(15)
1977年の死に至るまで、レイ・パーマーは出版人として、編集者として活動的だった。彼はまた量産型の作家でもあった。彼のタイプライターからは生き生きとした編集記が流れるように生まれた。投書に対する返答も(ときにはかなりの長文になった)彼は出版した。記事を書き直すこともあった。彼の家族にとってタイプライターのカチャカチャという音がやむことはなかった。(小説を23時間で書き上げたと主張した) パーマーは人生の間に3万語を生み出したと自慢した。
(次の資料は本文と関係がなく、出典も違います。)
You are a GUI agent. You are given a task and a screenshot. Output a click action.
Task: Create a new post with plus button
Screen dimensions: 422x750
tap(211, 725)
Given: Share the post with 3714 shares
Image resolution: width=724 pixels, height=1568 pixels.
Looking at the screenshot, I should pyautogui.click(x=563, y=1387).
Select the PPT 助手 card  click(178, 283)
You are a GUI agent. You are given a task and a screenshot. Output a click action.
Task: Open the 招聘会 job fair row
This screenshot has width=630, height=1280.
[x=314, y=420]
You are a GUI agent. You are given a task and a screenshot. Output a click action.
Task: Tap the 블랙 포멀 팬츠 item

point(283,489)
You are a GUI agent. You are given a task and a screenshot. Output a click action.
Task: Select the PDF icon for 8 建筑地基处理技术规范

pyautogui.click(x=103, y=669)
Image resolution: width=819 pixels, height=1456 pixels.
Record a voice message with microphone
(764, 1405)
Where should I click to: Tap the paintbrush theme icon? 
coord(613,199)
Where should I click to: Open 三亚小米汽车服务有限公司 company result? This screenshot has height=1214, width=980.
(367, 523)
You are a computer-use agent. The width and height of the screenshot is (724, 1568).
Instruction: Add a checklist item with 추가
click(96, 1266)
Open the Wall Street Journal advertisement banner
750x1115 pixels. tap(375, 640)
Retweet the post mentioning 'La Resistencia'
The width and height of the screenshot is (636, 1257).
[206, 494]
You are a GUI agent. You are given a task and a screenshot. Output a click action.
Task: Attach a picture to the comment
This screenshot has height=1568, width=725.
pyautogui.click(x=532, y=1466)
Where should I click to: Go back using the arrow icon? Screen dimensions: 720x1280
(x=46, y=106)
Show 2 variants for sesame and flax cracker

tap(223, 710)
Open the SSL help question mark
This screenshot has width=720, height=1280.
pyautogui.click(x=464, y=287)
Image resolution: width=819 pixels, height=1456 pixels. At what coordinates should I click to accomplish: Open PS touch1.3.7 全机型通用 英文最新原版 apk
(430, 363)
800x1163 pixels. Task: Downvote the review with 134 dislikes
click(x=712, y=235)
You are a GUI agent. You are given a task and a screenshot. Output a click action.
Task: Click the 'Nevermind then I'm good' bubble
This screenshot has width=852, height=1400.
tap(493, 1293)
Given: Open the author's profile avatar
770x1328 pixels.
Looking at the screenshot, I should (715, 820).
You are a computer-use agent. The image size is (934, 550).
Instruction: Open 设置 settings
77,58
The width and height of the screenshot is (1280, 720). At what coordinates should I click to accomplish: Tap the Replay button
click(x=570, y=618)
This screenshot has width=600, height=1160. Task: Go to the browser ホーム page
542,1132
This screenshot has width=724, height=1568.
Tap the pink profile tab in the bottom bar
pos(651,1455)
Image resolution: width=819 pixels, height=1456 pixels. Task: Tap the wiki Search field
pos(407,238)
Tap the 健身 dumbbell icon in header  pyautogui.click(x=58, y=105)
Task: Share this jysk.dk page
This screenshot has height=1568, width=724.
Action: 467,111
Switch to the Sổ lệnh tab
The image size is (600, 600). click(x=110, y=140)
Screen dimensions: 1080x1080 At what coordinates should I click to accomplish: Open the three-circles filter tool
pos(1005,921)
彼の文体は元気いっぱいで、気取ったところがなかった。彼の雑誌は臆面もなくセンセーショナルをうたった。かれらは神秘的な生き物をレポートし、パラノーマルを探索し、独特の理論――空飛ぶ円盤や地球空洞説、政府の陰謀について――を推進した。彼は熱狂するものに対しては誠実だった。同時に彼は文学におけるショーマンシップの持ち主だった。いわば出版界におけるP・T・バーナムだった。
パーマーは論争に火をつけるのが好きだった。「レイ・パーマーとは何者か」と題された記事でマーティン・ガードナーは彼を一種のトリックスターとみなしている。
パーマーは、地球の両極に穴があいているという彼の主張に対し、異議を唱える読者からの膨大な数の投書を掲載した。その一部はパーマー自身が書いたものであったが。あなたは彼の賢明な回答を読みさえすればよろしい。雑誌の写真は彼が風変わりな小男であることを示している。まるで彼より大きなプロレスラーたちから蹴りをいれられているかのように、彼は自嘲している。
ガードナーはパーマーが誠実な人間であるかどうか、疑っている。
40年代、シカゴに住んでいた頃、私は何度かレイと会ったことがある。また彼をよく知っているたくさんの人とも会った。彼はシャイで、親切で、性格がよく、おとなしく、エネルギッシュな小男という印象をわれわれは持った。ただしプロフェッショナルな詐欺師的アーティストという一面を持ち合わせていたが。彼は尽きないペテンを楽しんでいるようだった。しかし私が考えるに、騒ぎをつくり出す彼の目的は、シンプルに、雑誌を売ることだった。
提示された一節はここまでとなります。